» **Short task**: Reproduce the following records exactly as they appear, every line unchanged and in the same order.

» **Data excerpts**:
* begin *

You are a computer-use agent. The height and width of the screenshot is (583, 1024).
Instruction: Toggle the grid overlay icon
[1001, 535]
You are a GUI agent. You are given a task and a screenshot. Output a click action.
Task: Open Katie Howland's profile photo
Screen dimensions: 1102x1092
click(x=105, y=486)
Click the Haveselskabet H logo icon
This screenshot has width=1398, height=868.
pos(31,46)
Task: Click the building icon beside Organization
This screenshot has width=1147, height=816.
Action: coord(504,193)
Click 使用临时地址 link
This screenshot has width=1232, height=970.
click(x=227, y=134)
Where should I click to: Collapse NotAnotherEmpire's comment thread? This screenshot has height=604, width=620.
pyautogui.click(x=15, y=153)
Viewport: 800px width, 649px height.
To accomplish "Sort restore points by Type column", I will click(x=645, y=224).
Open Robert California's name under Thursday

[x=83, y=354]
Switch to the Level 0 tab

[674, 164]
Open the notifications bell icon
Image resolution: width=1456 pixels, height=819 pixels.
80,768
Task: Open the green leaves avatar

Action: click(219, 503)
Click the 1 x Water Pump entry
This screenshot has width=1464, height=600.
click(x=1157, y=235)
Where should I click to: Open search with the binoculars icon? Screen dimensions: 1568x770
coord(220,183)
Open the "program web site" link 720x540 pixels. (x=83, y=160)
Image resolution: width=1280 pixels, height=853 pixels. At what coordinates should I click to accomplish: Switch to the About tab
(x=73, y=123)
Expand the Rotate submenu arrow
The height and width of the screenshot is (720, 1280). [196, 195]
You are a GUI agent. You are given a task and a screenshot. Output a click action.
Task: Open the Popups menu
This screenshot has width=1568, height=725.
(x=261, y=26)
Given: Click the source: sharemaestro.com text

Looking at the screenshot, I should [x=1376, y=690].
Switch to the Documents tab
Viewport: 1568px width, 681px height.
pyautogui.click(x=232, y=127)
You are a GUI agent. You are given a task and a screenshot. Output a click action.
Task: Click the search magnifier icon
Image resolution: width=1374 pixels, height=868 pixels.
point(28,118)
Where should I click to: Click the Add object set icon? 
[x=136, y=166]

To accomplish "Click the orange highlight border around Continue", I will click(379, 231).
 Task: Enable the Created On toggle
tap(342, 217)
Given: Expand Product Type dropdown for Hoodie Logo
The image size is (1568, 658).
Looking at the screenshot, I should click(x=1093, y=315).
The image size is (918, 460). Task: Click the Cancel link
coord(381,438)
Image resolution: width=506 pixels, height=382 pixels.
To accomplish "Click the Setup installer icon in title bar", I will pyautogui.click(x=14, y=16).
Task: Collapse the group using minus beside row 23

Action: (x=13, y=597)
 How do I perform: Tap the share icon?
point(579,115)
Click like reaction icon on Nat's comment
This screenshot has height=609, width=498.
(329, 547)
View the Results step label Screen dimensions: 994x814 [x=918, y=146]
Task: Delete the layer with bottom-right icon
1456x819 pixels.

* end *

» **Written solution**:
You are a computer-use agent. The height and width of the screenshot is (583, 1024).
Instruction: Toggle the grid overlay icon
[1001, 535]
You are a GUI agent. You are given a task and a screenshot. Output a click action.
Task: Open Katie Howland's profile photo
Screen dimensions: 1102x1092
click(x=105, y=486)
Click the Haveselskabet H logo icon
This screenshot has width=1398, height=868.
pos(31,46)
Task: Click the building icon beside Organization
This screenshot has width=1147, height=816.
Action: coord(504,193)
Click 使用临时地址 link
This screenshot has width=1232, height=970.
click(x=227, y=134)
Where should I click to: Collapse NotAnotherEmpire's comment thread? This screenshot has height=604, width=620.
pyautogui.click(x=15, y=153)
Viewport: 800px width, 649px height.
To accomplish "Sort restore points by Type column", I will click(x=645, y=224).
Open Robert California's name under Thursday

[x=83, y=354]
Switch to the Level 0 tab

[674, 164]
Open the notifications bell icon
Image resolution: width=1456 pixels, height=819 pixels.
80,768
Task: Open the green leaves avatar

Action: click(219, 503)
Click the 1 x Water Pump entry
This screenshot has width=1464, height=600.
click(x=1157, y=235)
Where should I click to: Open search with the binoculars icon? Screen dimensions: 1568x770
coord(220,183)
Open the "program web site" link 720x540 pixels. (x=83, y=160)
Image resolution: width=1280 pixels, height=853 pixels. At what coordinates should I click to accomplish: Switch to the About tab
(x=73, y=123)
Expand the Rotate submenu arrow
The height and width of the screenshot is (720, 1280). [196, 195]
You are a GUI agent. You are given a task and a screenshot. Output a click action.
Task: Open the Popups menu
This screenshot has width=1568, height=725.
(x=261, y=26)
Given: Click the source: sharemaestro.com text

Looking at the screenshot, I should [x=1376, y=690].
Switch to the Documents tab
Viewport: 1568px width, 681px height.
pyautogui.click(x=232, y=127)
You are a GUI agent. You are given a task and a screenshot. Output a click action.
Task: Click the search magnifier icon
Image resolution: width=1374 pixels, height=868 pixels.
point(28,118)
Where should I click to: Click the Add object set icon? 
[x=136, y=166]

To accomplish "Click the orange highlight border around Continue", I will click(379, 231).
 Task: Enable the Created On toggle
tap(342, 217)
Given: Expand Product Type dropdown for Hoodie Logo
The image size is (1568, 658).
Looking at the screenshot, I should click(x=1093, y=315).
The image size is (918, 460). Task: Click the Cancel link
coord(381,438)
Image resolution: width=506 pixels, height=382 pixels.
To accomplish "Click the Setup installer icon in title bar", I will pyautogui.click(x=14, y=16).
Task: Collapse the group using minus beside row 23

Action: (x=13, y=597)
 How do I perform: Tap the share icon?
point(579,115)
Click like reaction icon on Nat's comment
This screenshot has height=609, width=498.
(329, 547)
View the Results step label Screen dimensions: 994x814 [x=918, y=146]
Task: Delete the layer with bottom-right icon
1456x819 pixels.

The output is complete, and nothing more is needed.